Remaining True to the Vision: Promoting Research in FCS

By Blackwell, Ann P.; Burgess, Anne M. | Journal of Family and Consumer Sciences, September 2006 | Go to article overview

Remaining True to the Vision: Promoting Research in FCS


Blackwell, Ann P., Burgess, Anne M., Journal of Family and Consumer Sciences


There is an ongoing need for family and consumer sciences professionals to generate new knowledge through research and then share findings with diverse groups. Specific Action Steps describe methods to incorporate research into university curricula to promote this role. The ultimate goal is to inspire new professionals to remain true to the original vision of FCS in order to advance improvements in quality of life for individuals, families, and communities.

A study of the early leaders of home economics reveals an extremely diverse group of professionals representing a number of disciplines. Drawn together by a shared vision that quality of life for individuals and families can be improved, these individuals conceived a profession dedicated to improving the level and standard of living of ordinary people through the application of scientific research. They articulated and demonstrated the potential for scientific principles, gleaned from research, to ameliorate daily, practical problems of life (Andrews, 1948; Bane & Chapin, 1945; East, 1980; Rasdall, 2005; Stage & Vincenti, 1997).

The early leaders of home economics were cogendy aware of the social issues confronting individuals and families of their time. They recognized the relationship of social issues, pertinent research, and the critical step of dissemination of information to appropriate groups (Andrews, 1948; Bane & Chapin, 1945; Craig, 1945; East, 1980; Stage & Vincenti, 1997). Stage and Vincenti (1997) pointed out that the work of the early leaders addressed issues of importance to many Americans and applied science to daily life in areas ranging from disease prevention to effective parenting.

Today, the profession continues to evolve as an extremely diverse group of professionals focused on improving quality of life. The name of the profession changed in 1994 from home economics to family and consumer sciences (FCS) (Stage & Vincenti, 1997), but the vision remains the same. Professionals continue to focus on societal issues that have an impact on the lives of individuals and families in our nation (American Association of Family & Consumer Sciences [AAFCS], 2005) and the world.
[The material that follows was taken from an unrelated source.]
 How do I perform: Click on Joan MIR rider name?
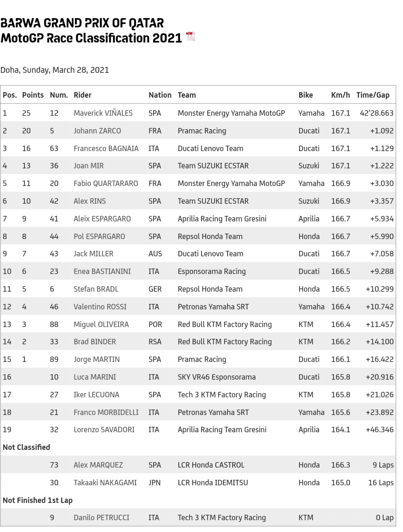88,166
The efficacy of conducting pertinent research and sharing the results with appropriate groups to promote optimal well-being remains constant.

A challenge faced by the profession is to impress upon new professionals the responsibility that each FCS professional has to embrace and promote the original vision as conceived by the early leaders. Specific Action Steps to incorporate into university curricula to promote research as a professional responsibility are shared. The Action Steps stress the significance of research and the importance of sharing results with diverse groups to improve quality of life. Of course, the ultimate goal is to educate new FCS professionals to engage in research to the extent possible and contribute to improving quality of life

FCS professionals charged with the education of undergraduate and graduate students must provide an essential foundation in research for each student. It is important to espouse established theory, stress current research in the field, and demonstrate the contribution of both to the mission of the profession. Professors must continuously accentuate the relationship of research, dissemination of findings, and the well-being of individuals, families, and communities. Programs also can assess the effectiveness of this education by measuring the application of research skills by new professionals as they progress in their careers.

Action Steps

Step One

The first step is to provide students with a sound knowledge base related to established theory. This is achieved through an exhaustive education in selected theories involving human needs, human development, and family systems. As an example, Maslow's Self-Actualization Theory is studied to convey a psychology of health and a focus on human potential (Maslow, 1970).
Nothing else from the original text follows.